Shrimp-Scampi Linguine ~ Super Food Recipes
Imagine a World Where the Noodles are Calorie Free
With minimal ingredients and time, you can make a yummy homemade meal with fat-burning impact.
High-protein, they cook quickly, and whole-wheat linguine supplies significantly more fiber than regular pasta.
Garlic and red-pepper flakes add heat and rev your metabolism.
First, I'd like to clear up the confusion on just "what is" Scampi.
Shrimp-Scampi is a culinary name for a kind of small or baby lobster, also known as, Norway lobster, Dublin Bay prawn or langoustine.

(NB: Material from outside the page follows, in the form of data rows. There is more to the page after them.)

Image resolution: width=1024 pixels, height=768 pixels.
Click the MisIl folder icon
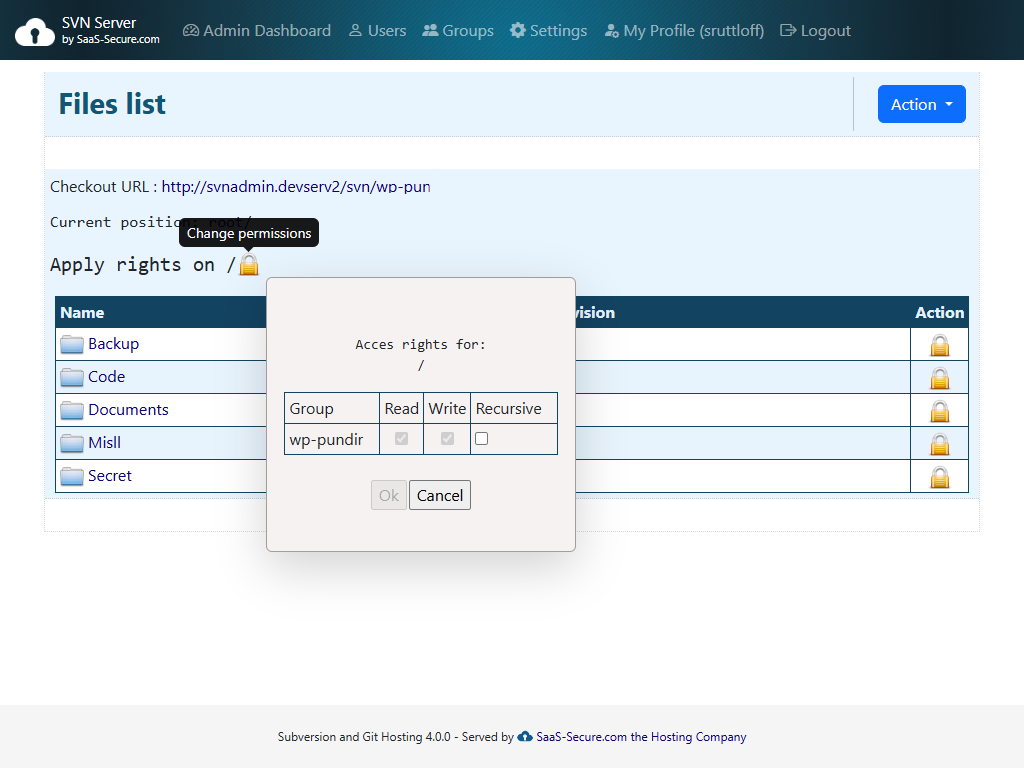click(x=71, y=442)
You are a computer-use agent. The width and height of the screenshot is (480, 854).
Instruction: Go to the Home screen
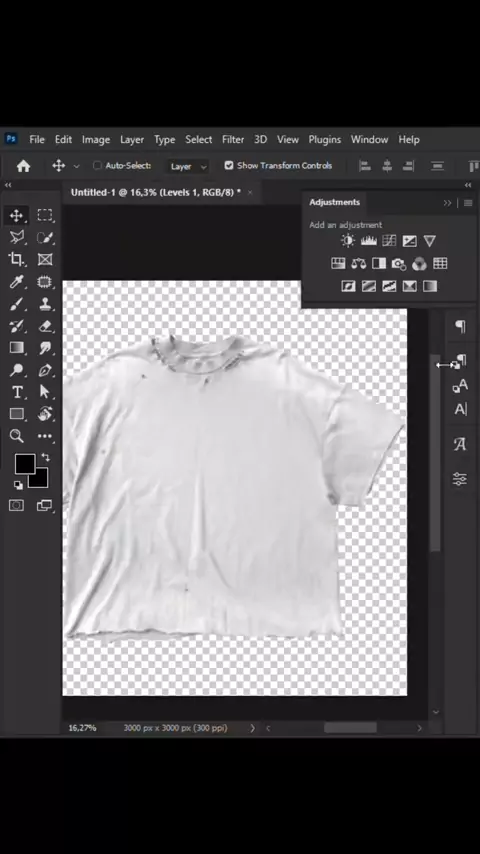coord(23,166)
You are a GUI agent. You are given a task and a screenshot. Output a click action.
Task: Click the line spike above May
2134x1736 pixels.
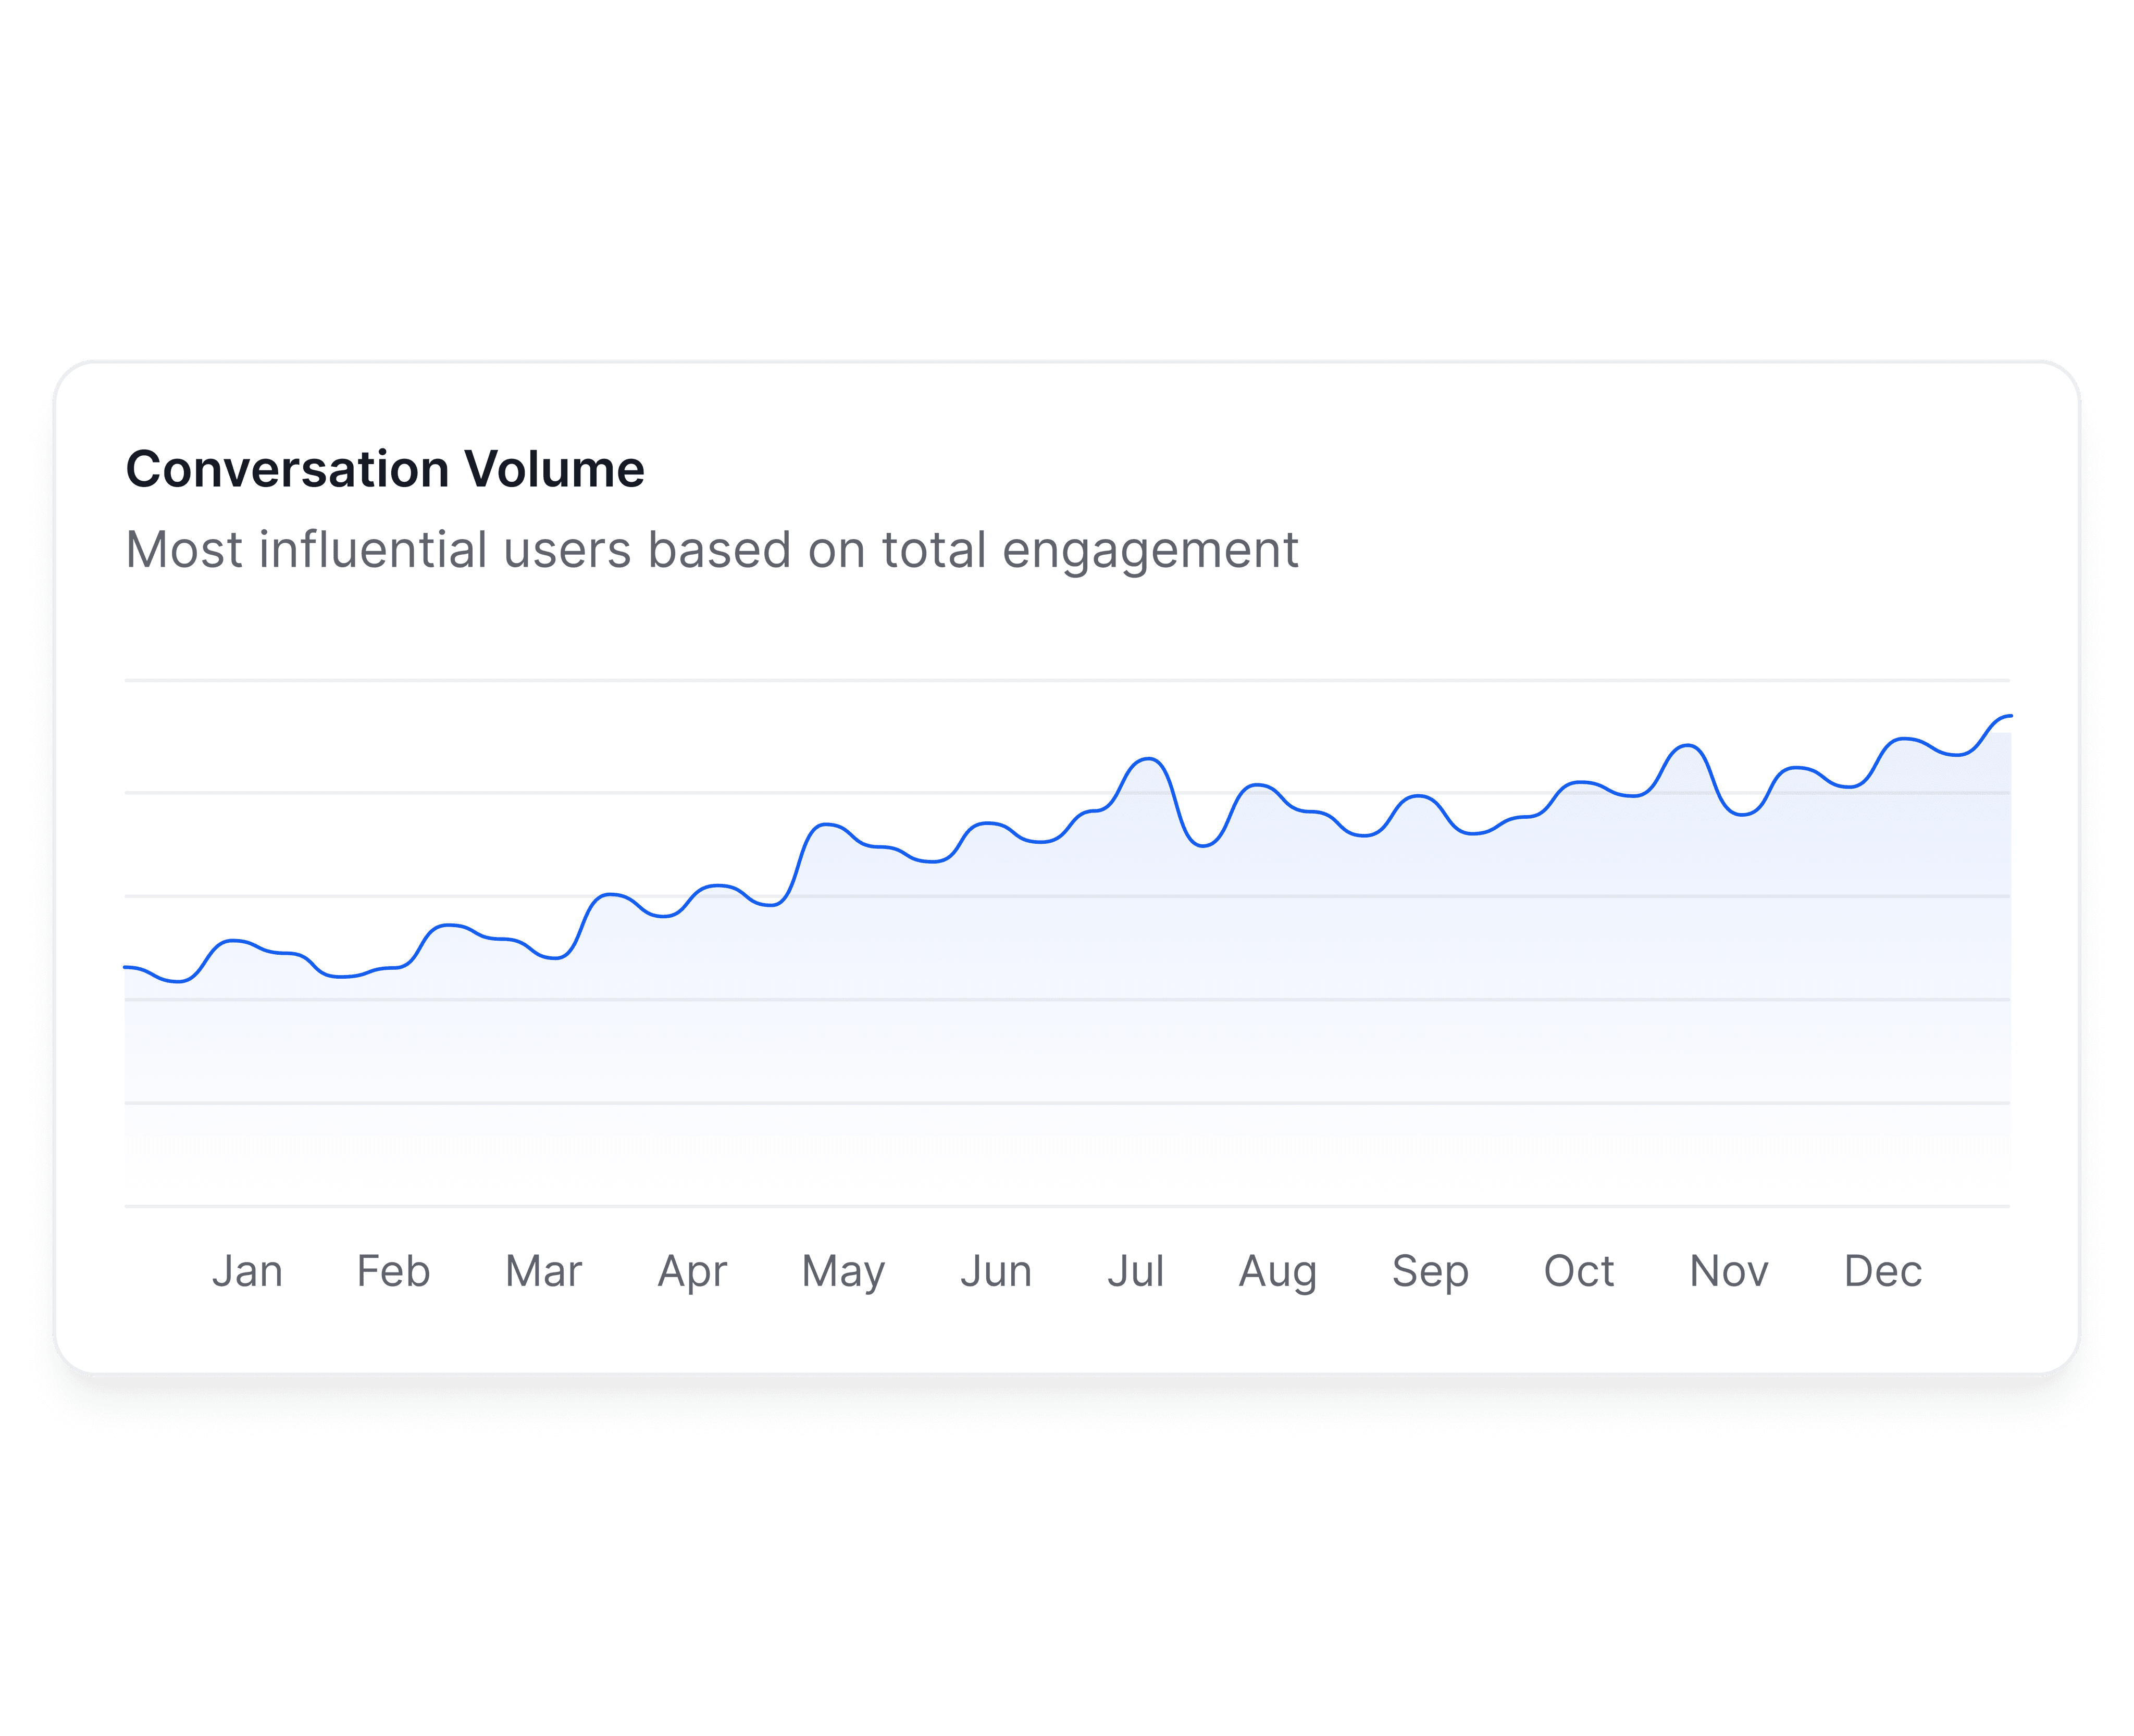pyautogui.click(x=825, y=825)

Langoustines or Norway lobsters are roughly the size of a large crayfish and fished from silty bottom regions of the open
Atlantic Ocean, and parts of the Mediterranean.
The prized tail meat of the Norway lobster is closer in both taste and texture to lobster and crayfish rather than prawns or shrimp.
The name is often used loosely to describe a style of preparation typical for this baby lobster.
Scampi are delicate and need to be cooked or poached for just a few minutes.
When very fresh, they have a wonderful sweet flavor, which unfortunately is lost when they're frozen.
Prep Time: 15 Minutes
Total Time: 15 Minutes
Makes: 4 Servings
9 oz. whole wheat linguine
1 Tbs. extra virgin olive oil
1 lb. Scampi, shelled tail meat
4 cloves garlic, minced
1/2 tsp. red-pepper flakes
1 pint cherry tomatoes, halved
1/2 c. dry white wine
Juice of 1 lemon
1/2 tsp. sea salt
3 c. packed baby spinach leaves
1/4 c. finely chopped parsley
1/2 c. fresh grated Parmesan
1. Prepare pasta per package directions.
2. Heat oil in large frying pan over medium heat while pasta cooks.
Add scampi, garlic, and red-pepper flakes and cook until they start to turn pink, about 2 minutes.
3. Add in tomatoes, wine, lemon juice, and salt.
Cook until tomatoes start to soften, about 1 minute.
Add spinach and parsley and cook until spinach wilts, about 1 minute.
4. Drain the pasta and add to pan.
Toss to coat and serve sprinkled with cheese.
38 g. protein,
50 g. carbs,
11 g. fiber,
12.5 g. fat,
3 g. saturated fat,
665 mg. sodium
We hope you enjoy this great recipe!